A Dallas police officer shoved Ibrahim Hassan — 131-cap Egypt international, team director, and twin brother of current head coach Hossam Hassan — outside the national team's hotel, in front of fans and young children seeking autographs.
Fan footage captured the moment on July 2. Former Egypt winger Trezeguet was signing shirts and taking selfies when Hassan walked over to join him. What followed, according to the Egyptian Football Association, started when a security guard pushed an Egyptian child who was trying to get a photo with the players. Hassan stepped in. Words were exchanged. Then hands.
The Dallas PD's version is more bureaucratic: they were called to the Westin by hotel security over someone without event credentials trying to gain access. "The situation was resolved on scene," their spokesman said. They met with team representatives. Matter closed.
A pattern that's hard to ignore
Except it's not closed, because this isn't an isolated incident. It's the latest in a string of encounters between World Cup delegations and U.S. security that has been building all tournament.
Iraq striker Aymen Hussein was detained and questioned for nearly seven hours at O'Hare Airport after arriving with his squad. He eventually got through. The team's photographer didn't — barred from the country entirely. Senegal's federation had to publicly defend footage of their players undergoing security checks on a North Carolina airport tarmac. Uruguay were reportedly held by police with sniffer dogs searching their bags just before their opening match against Saudi Arabia in Miami.
Whatever the individual explanations for each incident, the cumulative picture is uncomfortable. Several of the teams affected are from Africa or the Middle East. That's a conversation the tournament organizers cannot keep deflecting with statements about "resolved" situations and credential checks.

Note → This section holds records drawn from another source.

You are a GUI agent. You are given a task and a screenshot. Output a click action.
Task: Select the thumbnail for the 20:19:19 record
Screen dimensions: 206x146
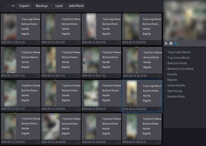[x=91, y=93]
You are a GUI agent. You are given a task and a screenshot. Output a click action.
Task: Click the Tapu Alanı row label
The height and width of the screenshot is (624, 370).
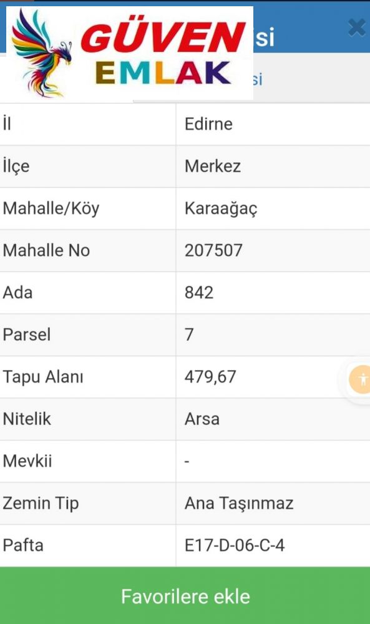[x=43, y=377]
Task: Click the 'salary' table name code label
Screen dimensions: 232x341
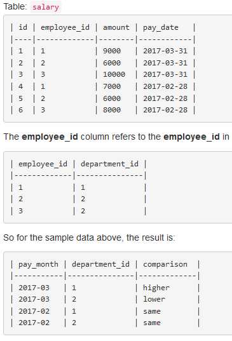Action: 46,7
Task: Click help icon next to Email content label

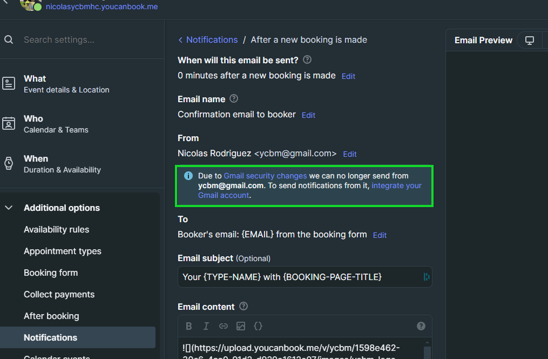Action: coord(243,307)
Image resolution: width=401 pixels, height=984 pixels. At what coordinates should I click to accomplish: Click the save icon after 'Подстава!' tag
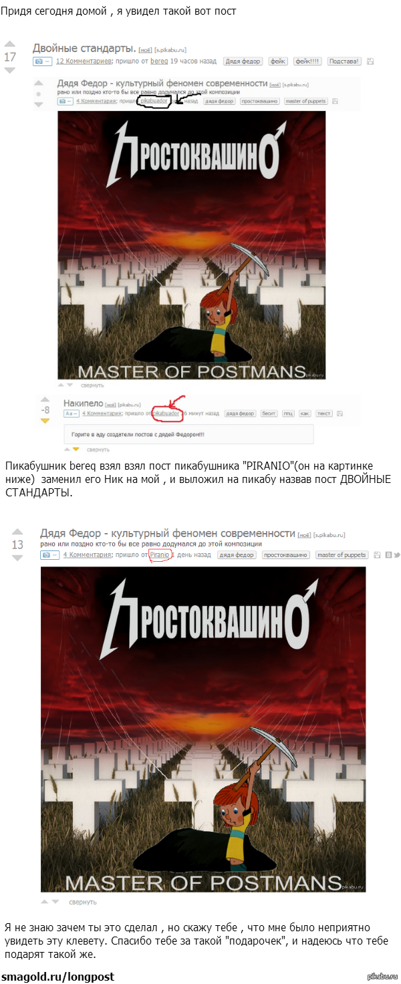370,61
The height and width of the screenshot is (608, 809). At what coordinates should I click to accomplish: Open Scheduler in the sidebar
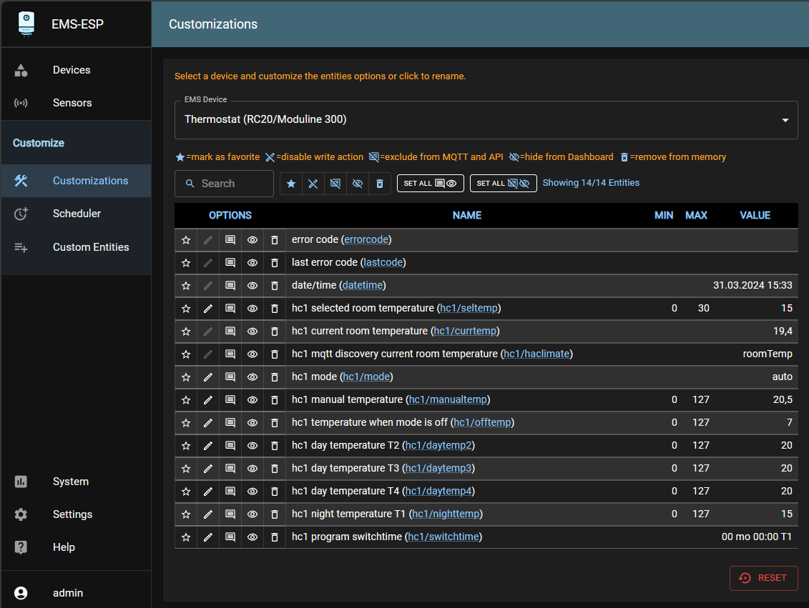coord(77,214)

Egypt still have a match to worry about
All of this lands days before Egypt face Australia in the last 32. Hossam Hassan's side don't need a distraction. His brother being shoved by a cop on camera is exactly that.
The EFA statement at least framed Ibrahim Hassan as protecting a child rather than causing a scene. That framing matters — it's the difference between a scandal and a PR headache. But the video is out there, and nothing in the Dallas PD's response suggests anyone on their end is losing sleep over it.